Segment Open
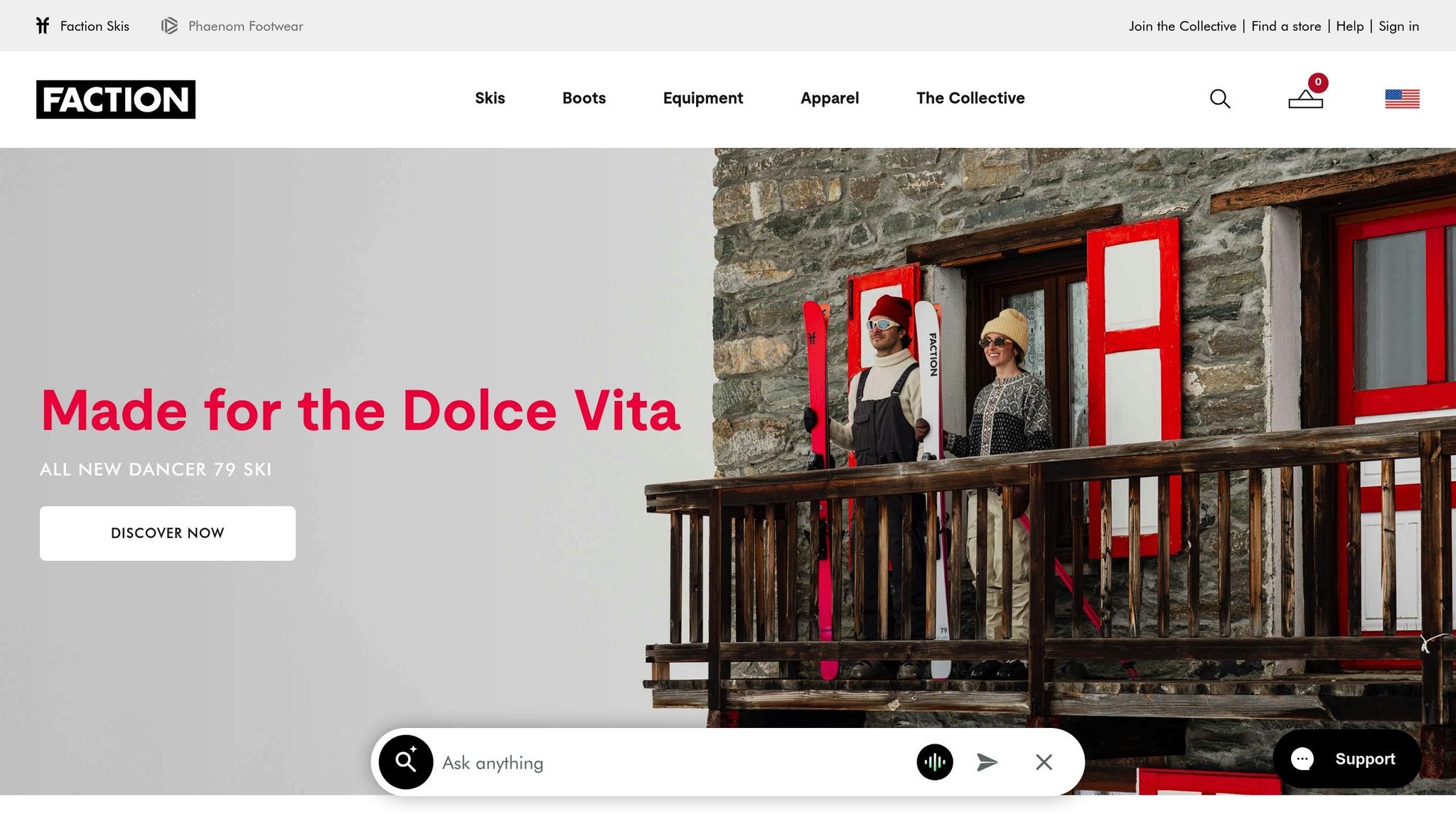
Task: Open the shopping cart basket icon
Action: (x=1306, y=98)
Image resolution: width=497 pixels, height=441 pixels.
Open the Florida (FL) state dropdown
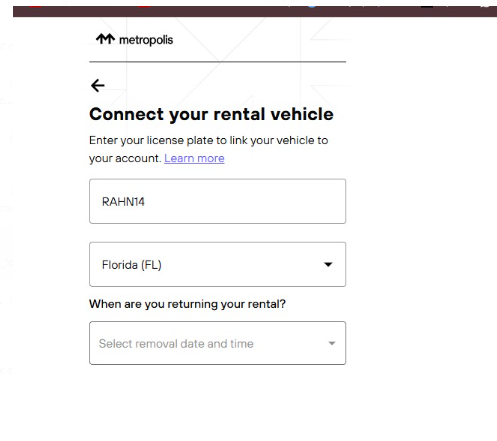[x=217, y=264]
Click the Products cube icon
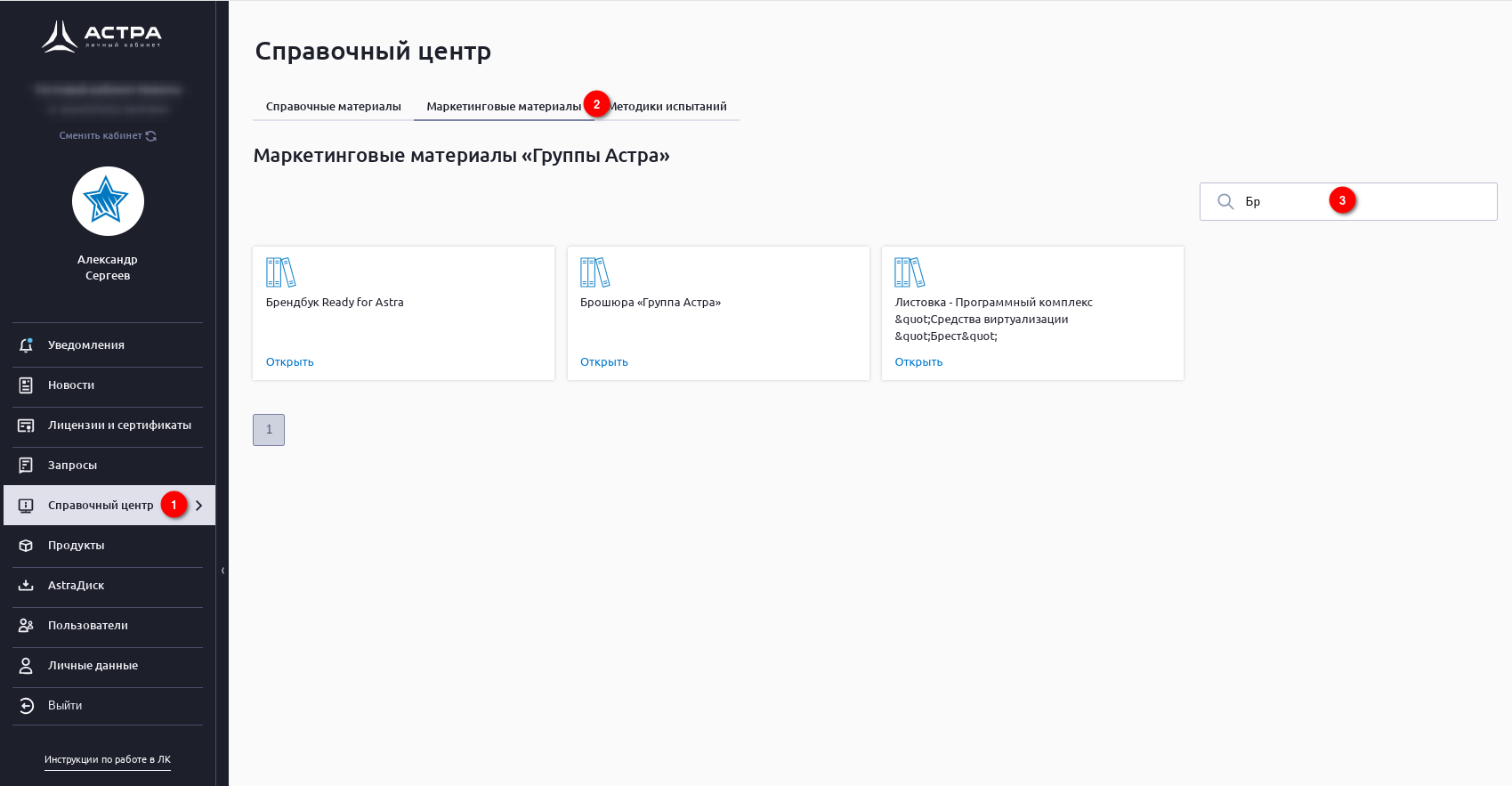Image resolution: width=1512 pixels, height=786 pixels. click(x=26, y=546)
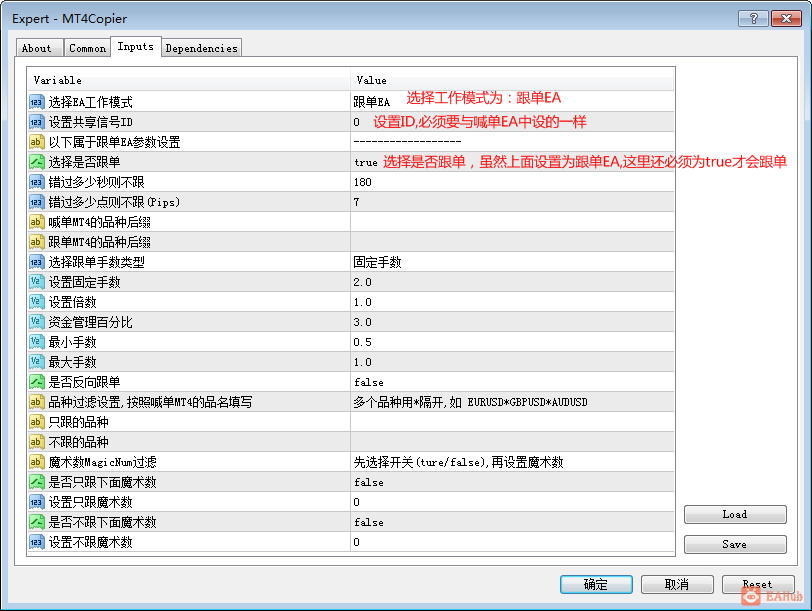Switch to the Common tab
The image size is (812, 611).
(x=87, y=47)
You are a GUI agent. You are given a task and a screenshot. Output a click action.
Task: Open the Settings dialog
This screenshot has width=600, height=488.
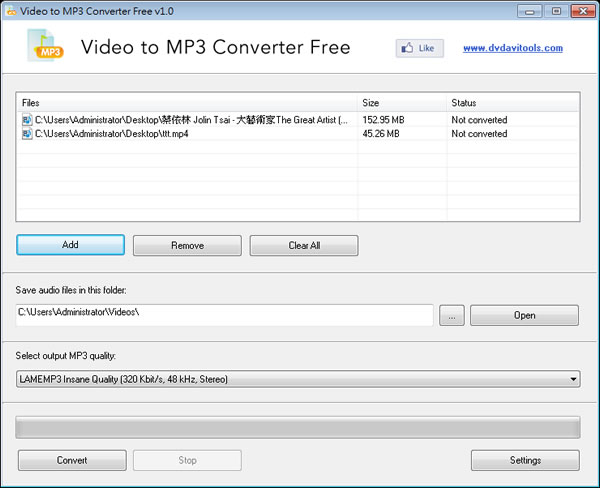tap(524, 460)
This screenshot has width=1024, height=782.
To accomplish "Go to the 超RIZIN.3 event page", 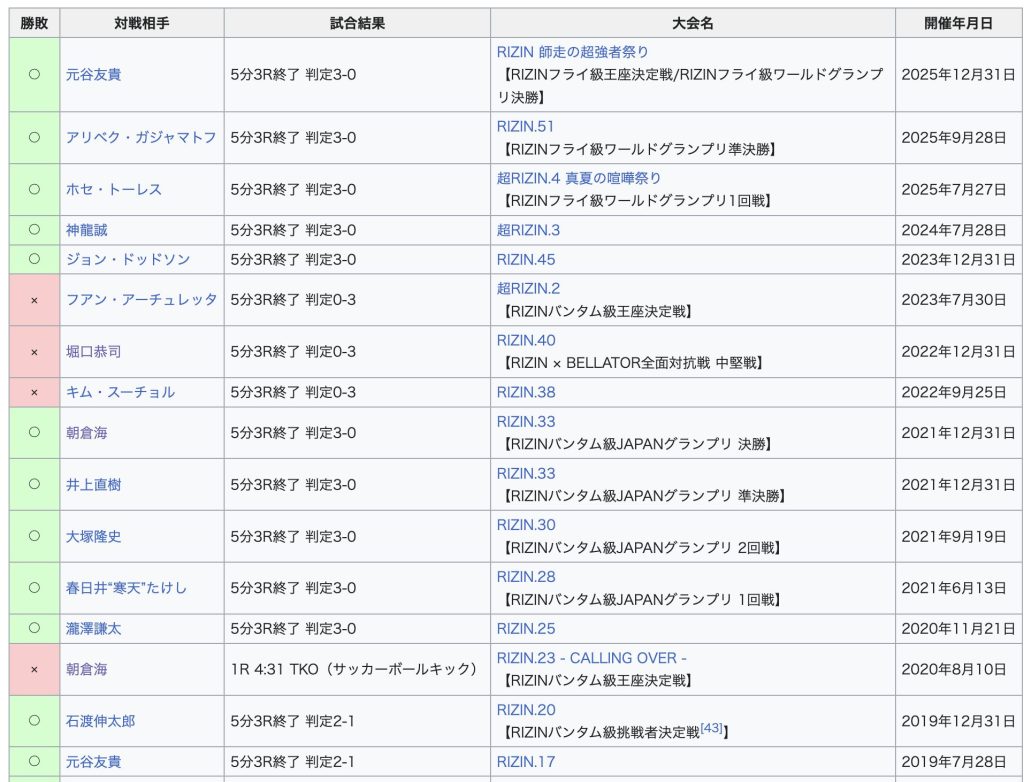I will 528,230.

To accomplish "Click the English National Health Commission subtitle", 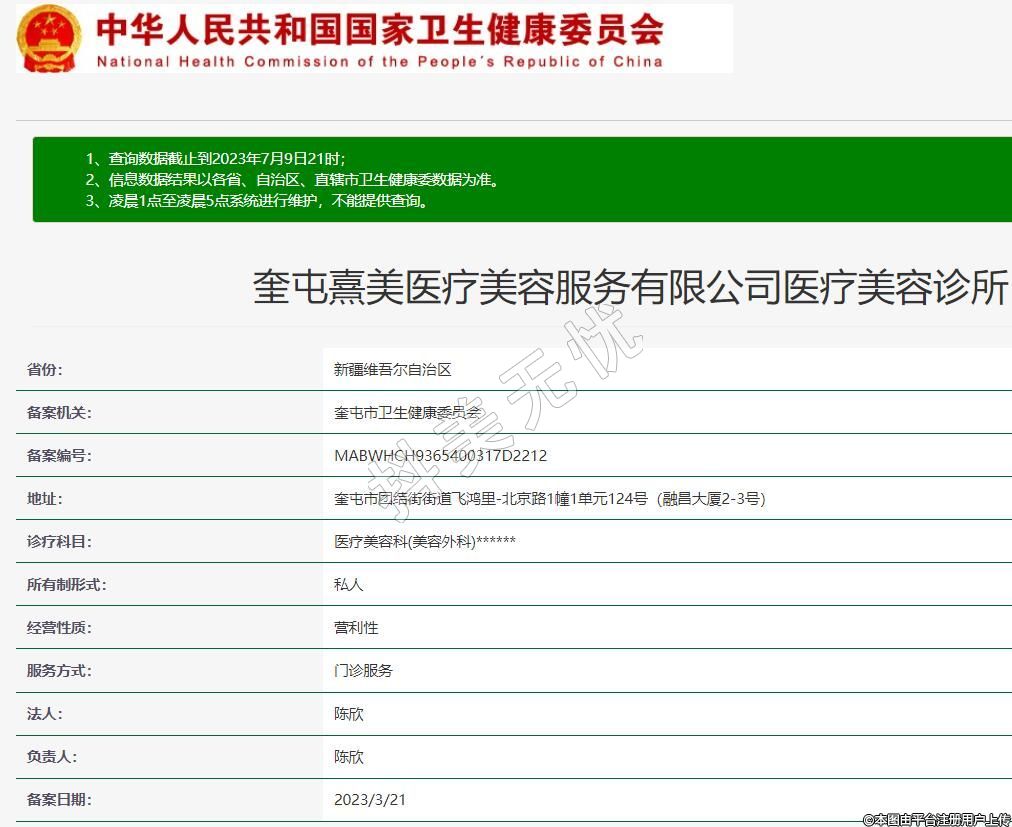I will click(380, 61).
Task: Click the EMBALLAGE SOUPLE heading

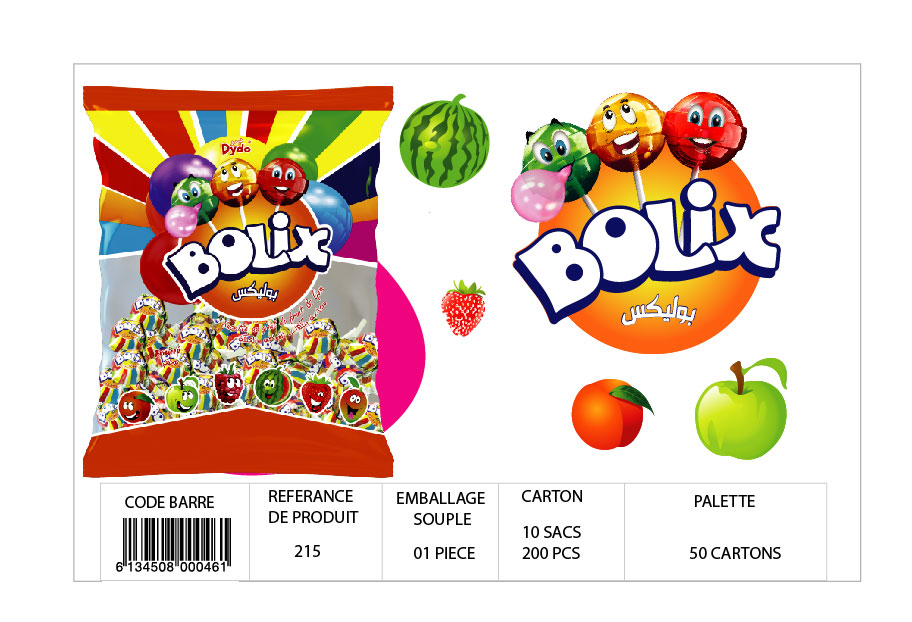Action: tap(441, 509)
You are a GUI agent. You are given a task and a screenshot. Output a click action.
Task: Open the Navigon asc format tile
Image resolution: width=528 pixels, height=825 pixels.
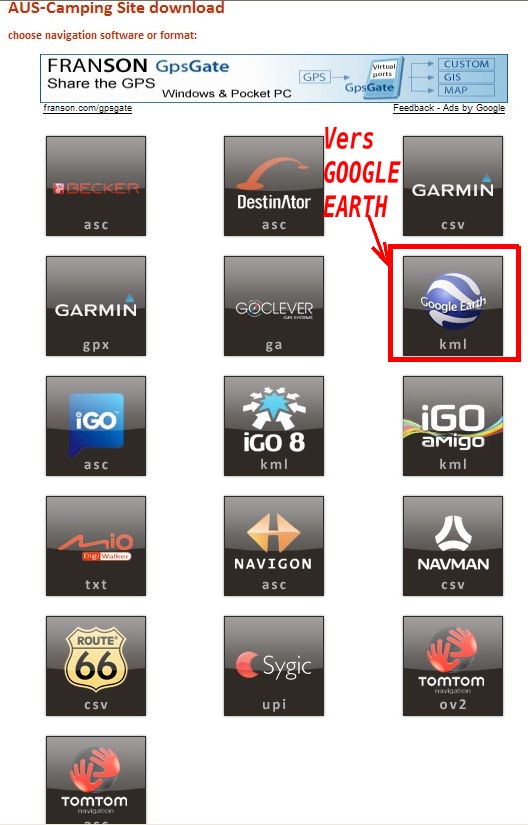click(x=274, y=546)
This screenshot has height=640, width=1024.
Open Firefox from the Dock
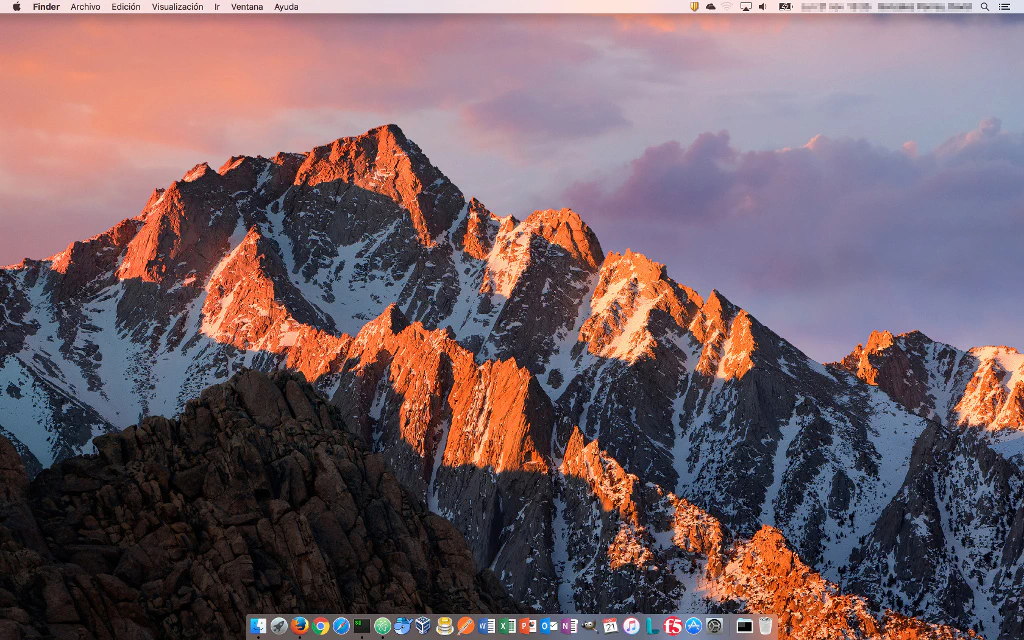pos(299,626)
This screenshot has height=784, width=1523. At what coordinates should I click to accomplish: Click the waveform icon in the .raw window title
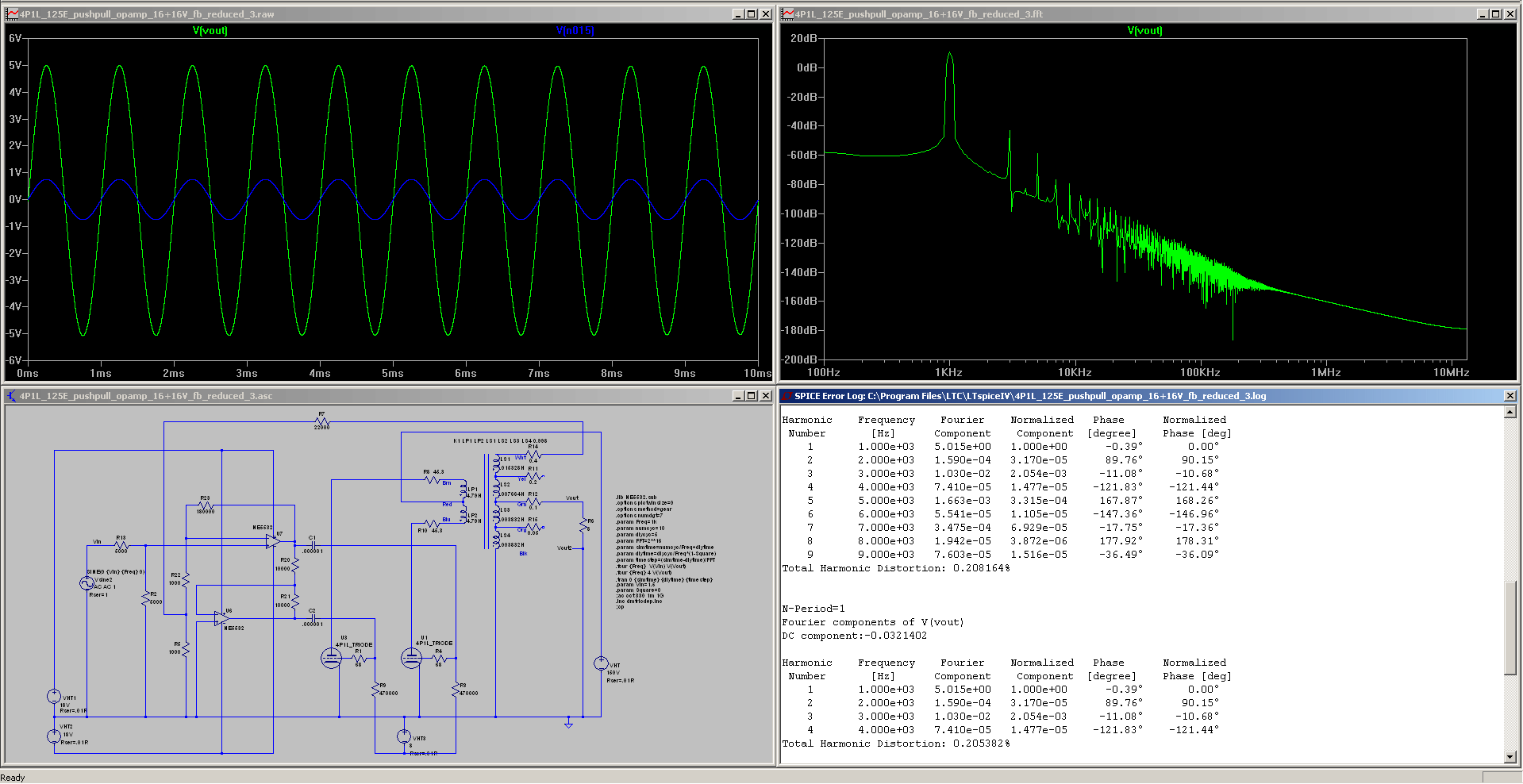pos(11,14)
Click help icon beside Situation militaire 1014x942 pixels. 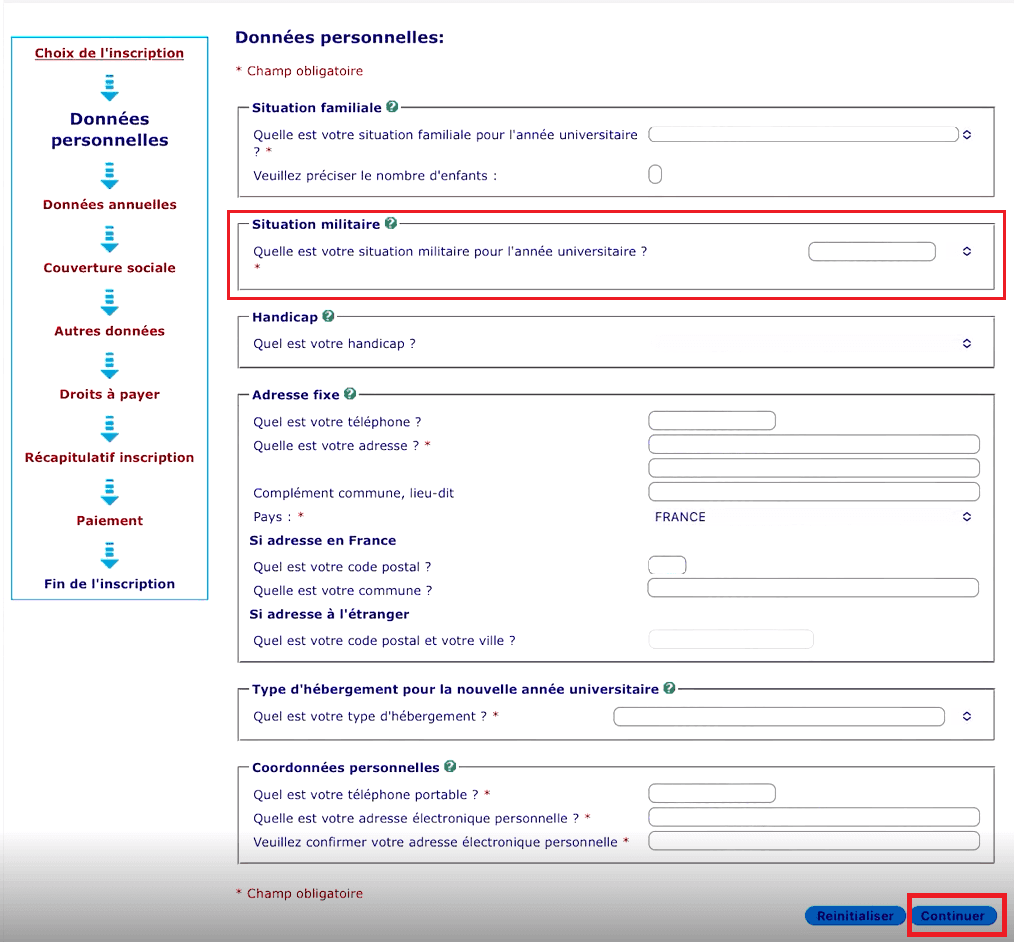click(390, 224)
Segment Closed
▶ _What is being asked_: In the entries above, find the line with "Open the Florida (FL) state dropdown" and the line with "Task: Open the Settings dialog". Write out exactly those two lines and every line between them, pictures excluded.

▶ _Answer_:
Open the Florida (FL) state dropdown
[x=217, y=264]
Click the Products cube icon
Image resolution: width=1512 pixels, height=786 pixels. click(x=26, y=546)
Switch to the Common tab
The image size is (812, 611).
(x=87, y=47)
You are a GUI agent. You are given a task and a screenshot. Output a click action.
Task: Open the Settings dialog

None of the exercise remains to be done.